AUGUSTA — Four county sheriffs teamed up with representatives of community health care providers Tuesday to warn of the danger to society in general, and youth in particular, of legalizing marijuana.

Their news conference at the Kennebec County Sheriff’s Office in Augusta took place just blocks from the State House, where the proposal to legalize marijuana will be the subject of a 10 a.m. Friday public hearing before the Legislature’s Criminal Justice and Public Safety Committee in Room 436.

“The Maine Sheriffs Association, the Maine Network of Health Communities and the Maine Alliance to Prevent Substance Abuse stand together unified in the message that the use of marijuana is damaging to our youth, our communities, and to the state of Maine,” said Kennebec County Sheriff Randall Liberty, who is also president of the Maine Sheriffs Association.

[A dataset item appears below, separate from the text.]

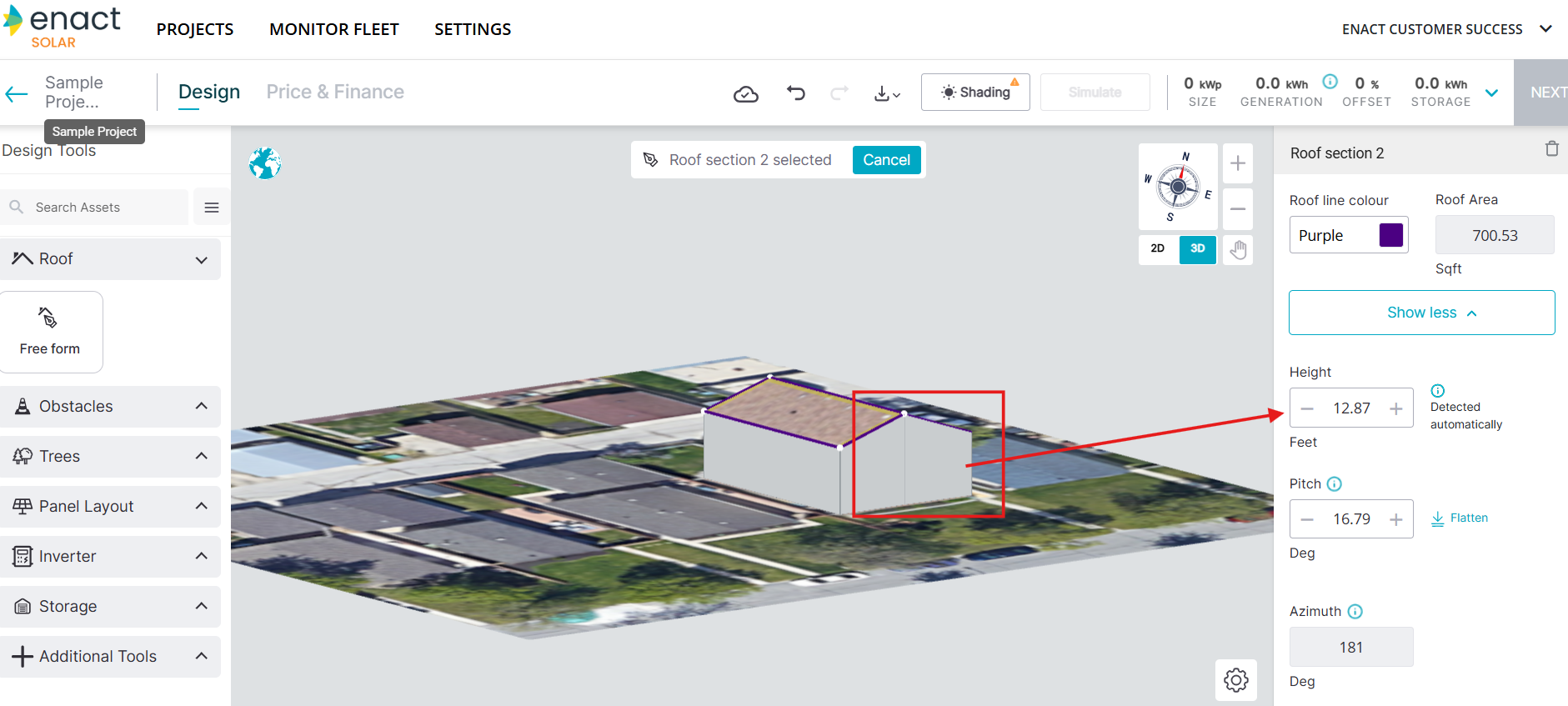Select the Free form roof tool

Sagadahoc County Sheriff Joel Merry urged everyone “to do their homework and understand the science” of the effects of marijuana on a developing brain. “Make a decision to keep the community strong.”

Merry, a vice president of the Maine Sheriffs Association, was joined by other executive board members, Oxford County Sheriff Wayne Gallant and Lincoln County Sheriff Todd Brackett, at the news conference.

The sheriffs said marijuana is a gateway drug that leads to abusing other substances, something borne out by inmates in substance abuse rehabilitation programs in county jails.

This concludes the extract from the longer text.